You may add up to three GTX 980 G1 cards in a multi-GPU SLI configuration. Nvidia for whatever reasons still havent gone the bridge less way for SLI’s yet.
Rounding up the whole aesthetics department is the WindForce logo LED which is configurable through the GEForce Experience app.
Test Setup and Benchmarks
- Core i5 2500K
- Asus P8Z77 V Deluxe
- Kingston HyperX beast 16GB DDR3
- Gigabyte GTX 980 G1 gaming edition
- Coolermaster V1000 PSU
Gaming Benchmarks used
- TombRaider with TressFX
- BioShock Infinite with DDOF
- Hitman Absolution
- Sleeping Dogs
- Shadows Of Mordor
- Metro 2033
- Thief
- Company of Heros
All the games were running at Ultra settings since the card we tested here is meant to run any games at the highest settings possible.
Synthetic and Computing Benchmarks used
- 3DMark
- 3DMark 11
- 3DMark Vantage
- Unigine Heaven
- Unigine Valley
- TessMark
- LuxMark
- CompuBench CL Benchmark
- FaHBench
Gaming Benchmarks
3840×2160
2560×1440
1920×1080
We see a return of the same trend we have seen with our previous GTX 980 reviews, the card devours everything upto 1440P.
Synthetic and Computing Benchmarks
3DMark FireStrike Ultra and Extreme
CompuBench 1.5 Face DetectionFaHBench
Final Words
the Gtx 980 when released was a formidable force, the Gaming G1 is not an exception.
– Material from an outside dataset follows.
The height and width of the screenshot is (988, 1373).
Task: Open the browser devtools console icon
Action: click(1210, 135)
The card comes with an high overclock out of the box which is about 8% increase over the reference design. Coupled that with a beefy cooler with six heatpipes and cooling performance to live upto the hype, we have a card that can lock horns with any other custom card out there. Where is does lack however is on the acoustics, while cooling wise its on par with Asus or Zotac cards, the noise at 80% speed is a concern and might turn off people who would want a completely silent system.
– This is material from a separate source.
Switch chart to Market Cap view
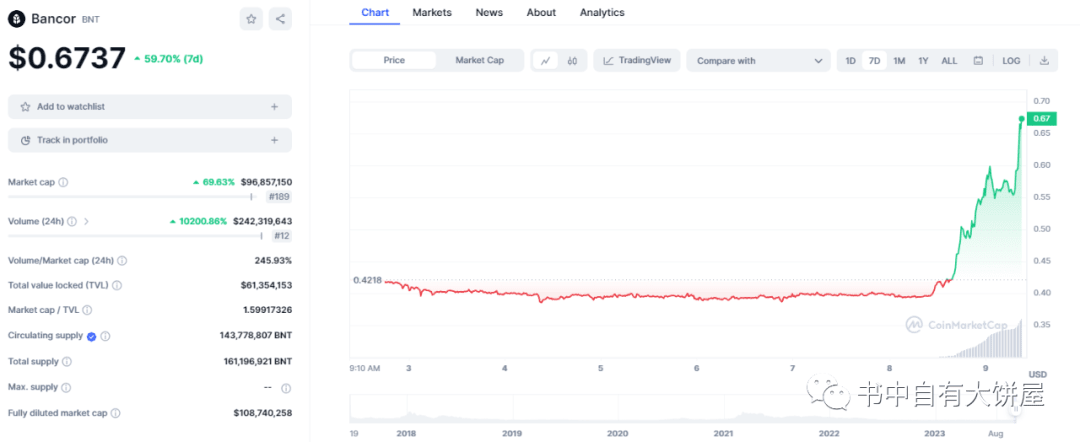Image resolution: width=1080 pixels, height=442 pixels. point(479,60)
What is truely unique though is the output configuration, gigabyte managed to include three DisplayPorts, two DVI ports, and an HDMI port onto their board; and since GTX 980 is not capable to run all the outputs at the same time they included a TDMS chip to automatically route them. This helps people with multi display setups which goes beyond gaming. The whole card is well though out to suite different kind of scenarios including non gaming ones which is not always seen.
Overall, the GTX 980 Gaming G1 is one of the best custom GTX 980 out there, however Gigabyte needs to think of something to reduce the overall fan noise.